Methods: ST elevation MI patients with inpatient echo negative for LVT were prospectively enrolled. 1 month post MI, multimodality screening for LVT was performed via same day DE-CMR as well as both contrast (C) and non contrast (NC) echo - C was used in all patients without contraindication (96%). Each test (C, NC, DE-CMR) was independently read for LVT. LVT and MI size were quantified on DE-CMR.
Results: 192 patients were studied; all had echo (70% NC, 30% C) negative for LVT during hospitalization (3±2 days post MI). On followup (28±6 days), 8% (n=15) had LVT on DE-CMR, including 14% with LAD culprit vessel. Patients with LVT had lower EF (42±8 vs 55±11%, p<0.001) and larger infarct size (27±9 vs 14±10 %LV, p<0.001). All LVT were apically located; only 13% of patients with LVT had aneurysm by echo but all had apical infarct by DE-CMR. LVT was associated with apical infarct size (OR 1.3 per %LV [CI 1.1-1.5], p=0.002) independent of total LV infarction (OR 0.97 per %LV [CI 0.9-1.1], p=0.5).
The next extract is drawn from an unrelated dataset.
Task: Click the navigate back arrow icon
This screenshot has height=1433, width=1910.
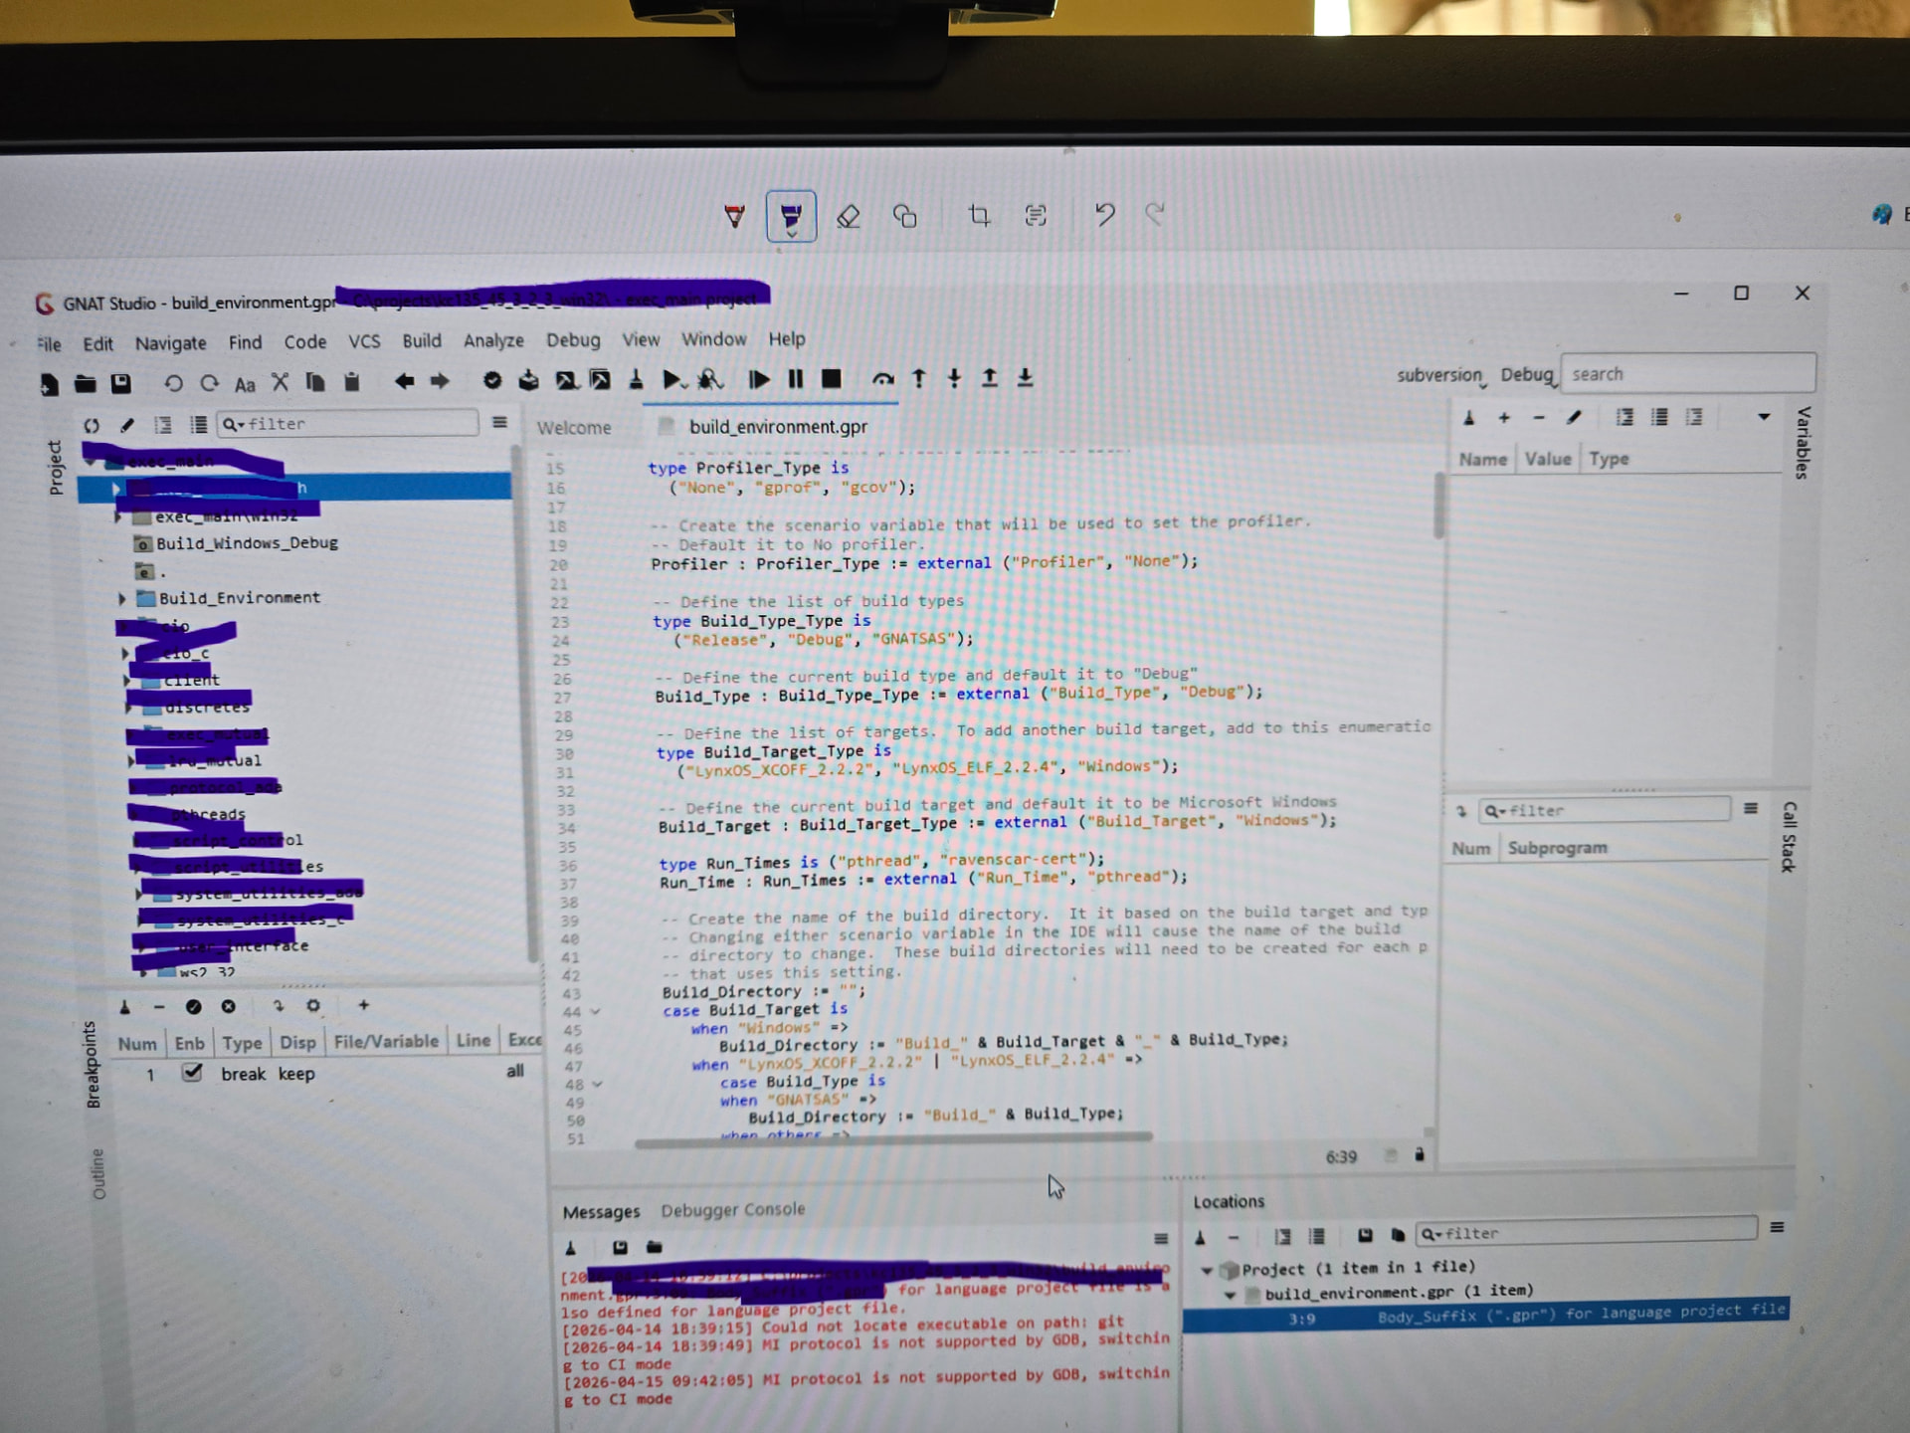Action: [404, 381]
NC echo detected only 33% of LVT on DE-CMR. C echo improved sensitivity vs NC (Table) but was negative in 31% of cases with LVT on DE-CMR. For NC echo, performance varied based on image quality, with better quality for exams read for LVT concordant with DE-CMR (p=0.01). For C echo, results were independent of image quality (p=0.45), which was scored excellent in 91% of cases. Intracavitary LVT detected by both DE-CMR and C echo tended to be larger than those detected by DE-CMR alone (0.9±0.9 vs 0.2±0.03cm3, p=0.06).
Conclusions: LVT occurs 1 month post MI in nearly 10% of patients discharged with negative inpatient echo, commonly in those with apical MI but no aneurysm. Over 1/4 of post MI patients with LVT on DE-CMR have negative C echo, for which LVT detection varies in relation to LVT size.
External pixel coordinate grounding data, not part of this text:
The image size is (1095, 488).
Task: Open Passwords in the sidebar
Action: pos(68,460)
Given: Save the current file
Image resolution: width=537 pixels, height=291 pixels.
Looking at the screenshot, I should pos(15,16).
Author Disclosures: J. Kim: None. R.B. Devereux: Research Grant; Modest; Lantheus Medical Imaging (Echo contrast manufacturer).. R.J. Kim: None. M. Petashnick: None. D. Veal: None. S. Gurevich: None. S. Alaref: None. F. Lin: None. Y. Wang: None. J.W. Weinsaft: Research Grant; Modest; Lantheus Medical Imaging (Echo contrast manufacturer)..
- © 2014 by American Heart Association, Inc.